Pero la pandemia anda por todo el mundo con su guadaña en el hombro presta a echarle el guante a quien primero le cruce por el lado. Y José Ignacio no fue una excepción. Los médicos lucharon por su vida. Durante la complicación de su salud fue llevado desde un centro médico de La Romana a la Plaza de Salud. Tengo la seguridad de que en esa plaza hacen milagros. Ya todos vieron uno de ellos logrado recientísimamente con esa otra alma entregada a los humildes que es el doctor Cruz Jiminian. Yo también doy un testimonio del milagro que hicieron conmigo en la Plaza de la Salud hace justo cinco años cuando fui víctima del síndrome de Guillain Barré. Una verdadera pena que no se pudo hacer lo mismo con José Ignacio. Ahora de él nos queda el dolor de su partida apenas a los 62 años de edad. ¡Todavía tenía tanto por aportar! Nos queda el dolor y la tristeza. Pero también nos anima la gran satisfacción del hombre de bien que fue José Ignacio, de la persona con sensibilidad social que siempre practicó, del amigo que fue con los amigos.

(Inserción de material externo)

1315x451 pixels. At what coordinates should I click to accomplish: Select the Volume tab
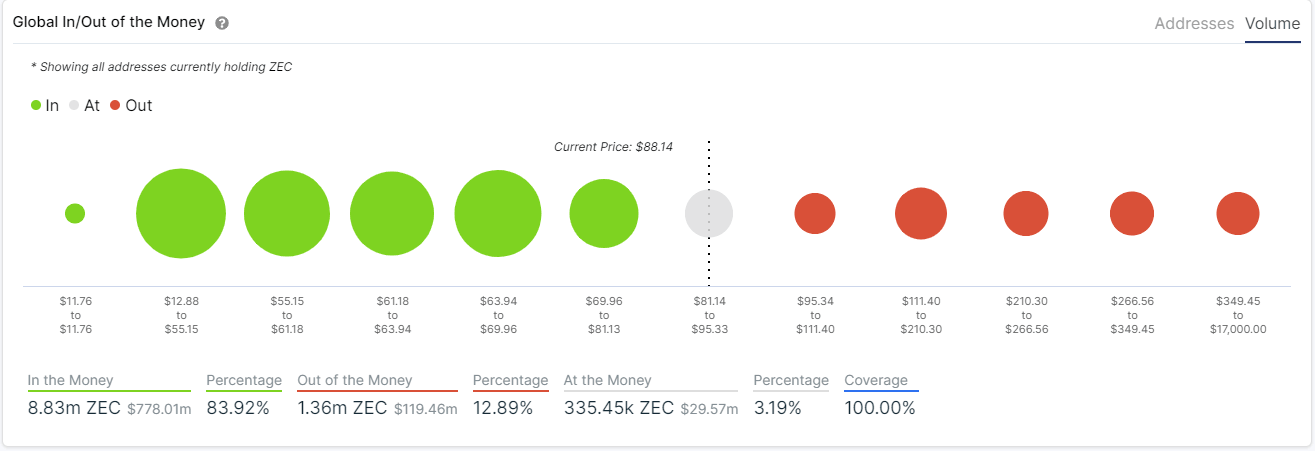[x=1272, y=23]
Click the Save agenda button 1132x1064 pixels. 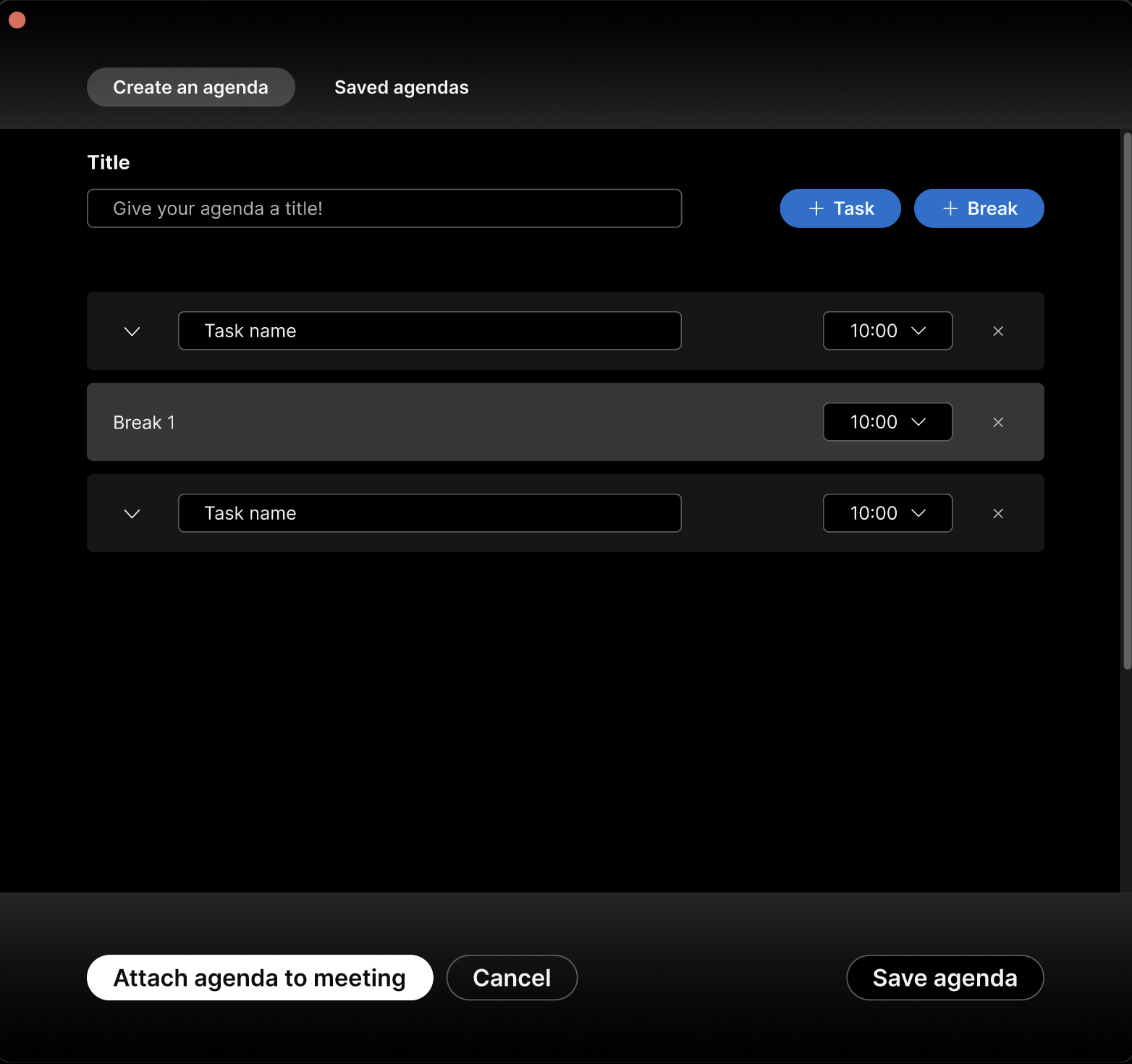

José Ignacio ha partido arrastrado por las garras del Coronavirus. Pero nos queda una seguridad: él no será otro número anónimo más de la pandemia. No. Vivirá en la memoria de su familia, de sus compueblanos, de sus amigos. Se quedará en el recuerdo de tanta gente que lo conoció. Estará presente en las horas detenidas por el abandono que se observan en el reloj construyó en el Bulevar de la 27 de Febrero en la capital dominicana. Lo recordaremos en cada toro, en cada caballo, en cada cangrejo, en cada guloya y en cada Quijote que forjó con su talento. Pero, sobre todo, estará vivo en la mente de aquellos que lo conocieron en todo el mundo como el romanense que le dobló el pulso al dios Vulcano. ¡Adiós apreciado amigo!